Que el Nobel de Literatura haya vuelto al Sur premiando al máximo escritor del Perú refleja rayos de sol y vuelo de cóndor en los hispanohablantes. No es cosa, entonces, de enfrascarse en valorar lo que Mario Vargas Llosa hizo o dejó de hacer cuando transitó la política. Perdió una elección a manos de quien pronto degeneró en dictador; y para no quedar a merced de los procedimientos Montesinos, debió ampararse en fueros españoles. Este Nobel vivió inclemencias y no mieles. Fue perseguido y no perseguidor. Y eso lo honra ante quienes amamos la libertad.

La Academia sueca lo premió por su "cartografía de las estructuras del poder" y sus "aceradas imágenes de la resistencia, la rebelión y la derrota del individuo". Excelentes razones para distinguir a Vargas Llosa, enfrentado al mundo de hoy, donde los materialismos tienen en jaque a la persona y donde un pinche cualquiera se cree con derecho a negar lo evidente, escudándose en los poderes corporativos de "el sistema", que son hoy invocados como vallas infranqueables pero que desde hace siglos provocan resistencias y rebeliones más allá de las derrotas de la persona.

Regocijémonos, pues, porque sobre tales temas del hombre perenne le han premiado a Vargas su entrega y su creatividad.

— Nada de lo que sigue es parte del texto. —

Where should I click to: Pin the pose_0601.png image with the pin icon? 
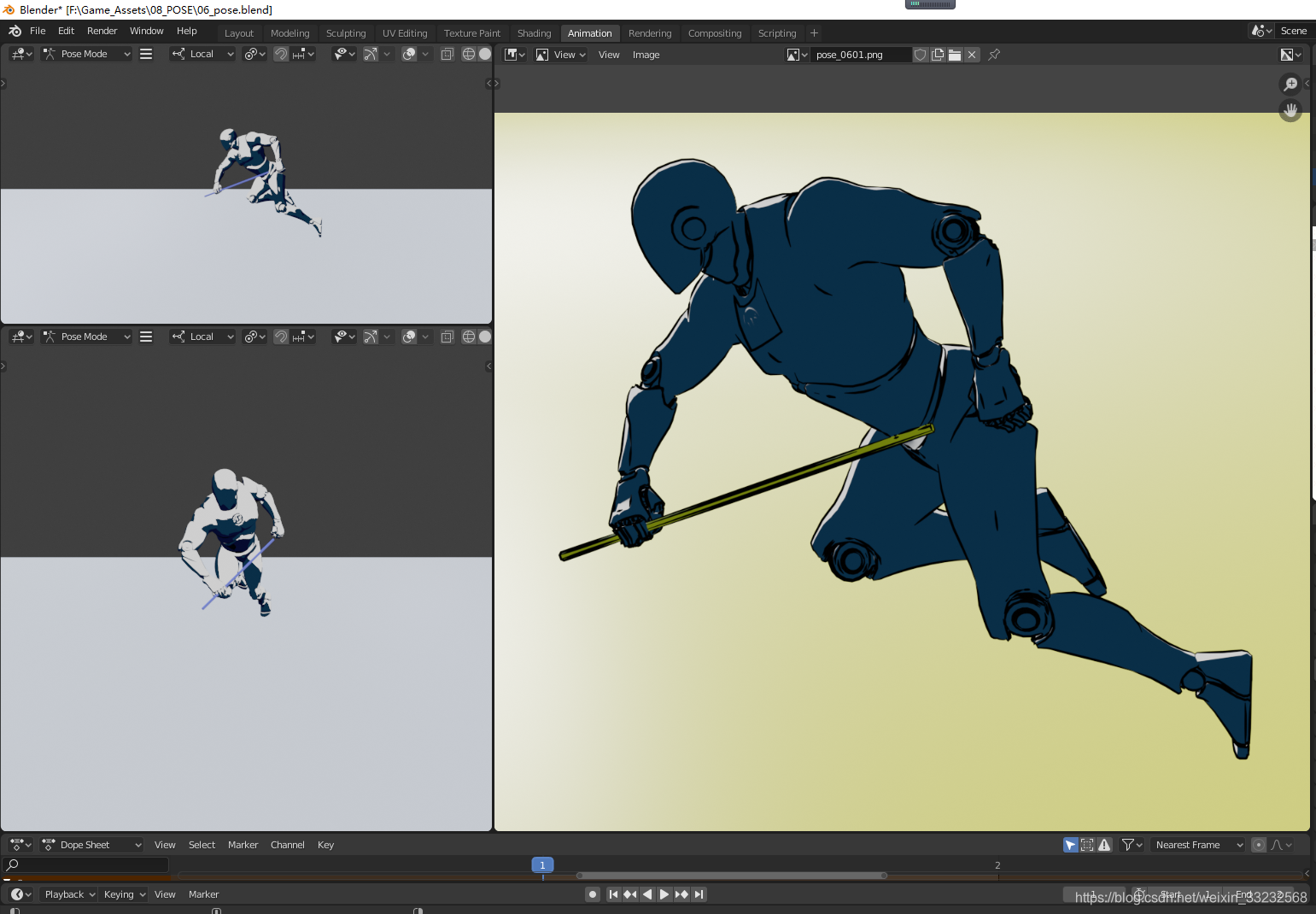click(994, 55)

Pero no nos quedemos sólo en eso. Más allá de sus títulos y sus raíces, sintamos las letras que encarna este escritor enorme y detengámonos a valorar la misión universal de la literatura: forjar sentimientos e ideas desde las cuales vivir, impulsar la imaginación, transmitir como patrimonio vivo el hábito de pensar, estimular la gimnasia que permite flexionar lo general en lo particular y ascender de lo concreto a lo abstracto.

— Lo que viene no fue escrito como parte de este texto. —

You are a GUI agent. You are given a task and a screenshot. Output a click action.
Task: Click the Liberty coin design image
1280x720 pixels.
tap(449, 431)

Las ciencias que describen o analizan al hombre pueden rendir cuenta de todo lo que como especie zoológica tenemos de tabulable, pero no pueden enseñar esos aleteos del espíritu que nos hacen recorrer, en cada arco de cada día, desde el sainete a la comedia y desde el drama a la tragedia. Un poema, una sinfonía, un cuadro, un tallado nos dicen cosas que jamás van a caber en las estadísticas ni en la moda cuantofrénica; y obstinadamente esas cosas no dejan de ser centrales, puesto que nos definen como personas, al entregarnos la materia prima desde la cual sentimos, reflexionamos, hablamos de algo y aplicamos la inteligencia. Es decir, discurrimos. Antes y más allá de los oficios y las especialidades.

Una de las mayores fallas de los métodos educativos y los medios de comunicación resulta de haber abandonado el interés por la lógica del buen discurrir -el logos-, es decir, por los entramados y las articulaciones del pensamiento que nos permiten ensanchar horizontes comunes al demostrar y al palpitar.

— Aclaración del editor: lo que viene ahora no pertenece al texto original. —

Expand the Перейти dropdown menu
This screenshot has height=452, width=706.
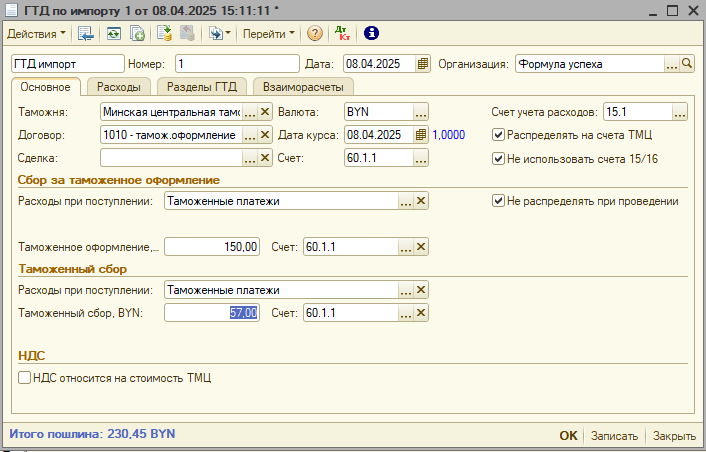(x=271, y=33)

La consecuencia es que se vive hoy con apetito de orden, gollete y grandeza. Y de las tres cosas, en el principio fue el Verbo.

Por eso, la cuestión no es colocarle la sintonía fina a las opiniones de Vargas Llosa sino -en un mundo que nos machaca el alma con malas noticias y en un país enfermo de imprecisión- compartir este Nobel con la legión que, lo mismo en tarimas visibles que en aulas ignotas, combate contra el autismo cultural que hoy hace estragos hasta en el Derecho.